Aidan O'Kane

Personal information
- Date of birth: 24 November 1979 (age 45)
- Place of birth: Belfast, Northern Ireland
- Height: 5 ft 9 in (1.75 m)
- Position(s): Left back

Youth career
- Crumlin Star

Senior career*
- Years: Team / Apps / (Gls)
- 2000–2001: Cliftonville / 28 / (6)
- 2001–2003: York City / 12 / (0)
- 2003–2011: Linfield / 290 / (41)
- 2011–2013: Glentoran / 20 / (0)
- 2013–2014: Carrick Rangers / 0 / (0)

= Aidan O'Kane =

Northern Irish footballer

Aidan O'Kane (born 24 November 1979 in Belfast, Northern Ireland) is a retired footballer.

While at Cliftonville, he played in the UEFA Intertoto Cup. From his time at York he played against Leeds, Boro, Sheff Wed and Sunderland in friendly games and played in both the FA Cup and League Cup. Before his return to Northern Ireland he spent a short time at Scarborough. At Linfield he played in the UEFA Cup and UEFA Champions League and in three glamour games against Rangers. Honours 3 league titles, 3 CO Antrim Shield, 2 CIS league cup, 1 Setanta Cup, 1 Irish FA Cup and runner up in CIS league cup, North Riding cup and Setanta Cup. He was also voted player of the year on a text vote for season 2005–2006. On 17 May 2011, he signed a 1-year contract with Glentoran.
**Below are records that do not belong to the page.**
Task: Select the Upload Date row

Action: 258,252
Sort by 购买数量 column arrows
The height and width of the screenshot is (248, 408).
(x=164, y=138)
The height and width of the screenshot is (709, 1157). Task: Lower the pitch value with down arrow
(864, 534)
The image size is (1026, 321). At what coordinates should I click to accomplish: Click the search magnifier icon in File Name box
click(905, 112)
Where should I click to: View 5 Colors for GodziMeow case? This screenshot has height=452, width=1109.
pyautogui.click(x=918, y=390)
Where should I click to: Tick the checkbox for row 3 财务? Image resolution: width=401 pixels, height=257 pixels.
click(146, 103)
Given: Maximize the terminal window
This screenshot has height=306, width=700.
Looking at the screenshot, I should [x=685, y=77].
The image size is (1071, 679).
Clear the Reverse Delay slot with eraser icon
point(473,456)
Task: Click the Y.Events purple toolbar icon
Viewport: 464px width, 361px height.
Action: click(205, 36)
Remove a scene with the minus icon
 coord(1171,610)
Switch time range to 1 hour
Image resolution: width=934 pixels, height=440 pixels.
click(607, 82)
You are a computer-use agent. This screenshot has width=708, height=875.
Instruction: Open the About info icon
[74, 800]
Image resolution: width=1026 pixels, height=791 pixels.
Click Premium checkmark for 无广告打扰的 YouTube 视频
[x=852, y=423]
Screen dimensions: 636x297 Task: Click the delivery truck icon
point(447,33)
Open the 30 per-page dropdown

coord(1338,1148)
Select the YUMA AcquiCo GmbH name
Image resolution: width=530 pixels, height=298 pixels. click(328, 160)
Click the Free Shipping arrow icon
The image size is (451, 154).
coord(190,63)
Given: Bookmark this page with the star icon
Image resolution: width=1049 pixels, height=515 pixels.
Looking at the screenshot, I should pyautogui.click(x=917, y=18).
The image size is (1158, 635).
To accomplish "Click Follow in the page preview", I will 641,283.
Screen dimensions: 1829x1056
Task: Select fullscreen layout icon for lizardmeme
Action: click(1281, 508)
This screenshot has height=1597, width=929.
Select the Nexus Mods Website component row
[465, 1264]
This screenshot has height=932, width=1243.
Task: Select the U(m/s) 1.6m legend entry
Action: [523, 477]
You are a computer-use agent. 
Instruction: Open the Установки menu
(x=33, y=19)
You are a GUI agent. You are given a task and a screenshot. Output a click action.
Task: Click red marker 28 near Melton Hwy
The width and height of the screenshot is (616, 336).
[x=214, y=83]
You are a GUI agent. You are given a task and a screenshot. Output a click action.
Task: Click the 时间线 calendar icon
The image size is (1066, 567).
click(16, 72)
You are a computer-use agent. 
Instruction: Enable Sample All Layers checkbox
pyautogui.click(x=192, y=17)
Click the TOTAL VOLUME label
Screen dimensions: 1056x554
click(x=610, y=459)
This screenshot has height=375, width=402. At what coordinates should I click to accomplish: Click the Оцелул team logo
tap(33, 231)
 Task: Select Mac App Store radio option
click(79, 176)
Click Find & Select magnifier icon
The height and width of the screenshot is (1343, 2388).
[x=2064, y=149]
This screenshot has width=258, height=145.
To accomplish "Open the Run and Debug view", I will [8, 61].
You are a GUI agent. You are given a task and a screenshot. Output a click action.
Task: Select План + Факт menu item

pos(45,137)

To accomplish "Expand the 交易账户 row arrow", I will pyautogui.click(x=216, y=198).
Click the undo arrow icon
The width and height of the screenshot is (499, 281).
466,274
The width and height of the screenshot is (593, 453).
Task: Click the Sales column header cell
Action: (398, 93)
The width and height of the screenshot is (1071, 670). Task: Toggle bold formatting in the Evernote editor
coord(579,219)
Aidan O'Kane came as a shock when the Glentoran fans heard he had signed, after being a Linfield fan favourite for so many years. Linfield arguably treated the player unfairly after a couple of years of frustration of playing at reserve level O'Kane signed up to Scott Young's Glentoran.

Aidan O'Kane got man of the match on his Glentoran debut against Peter Hutton's Finn Harps, O'Kane played in his left back position.

Aidan O'Kane made his Glentoran competitive debut against FK Renova at the Oval. Glentoran won the game 2–1 and won 3–2 on penalties. Glentoran created history that night and went through to the second round of the UEFA Europa League. O'Kane is now in his second term with Carrick Rangers. Last season, he picked up all main five awards at the club.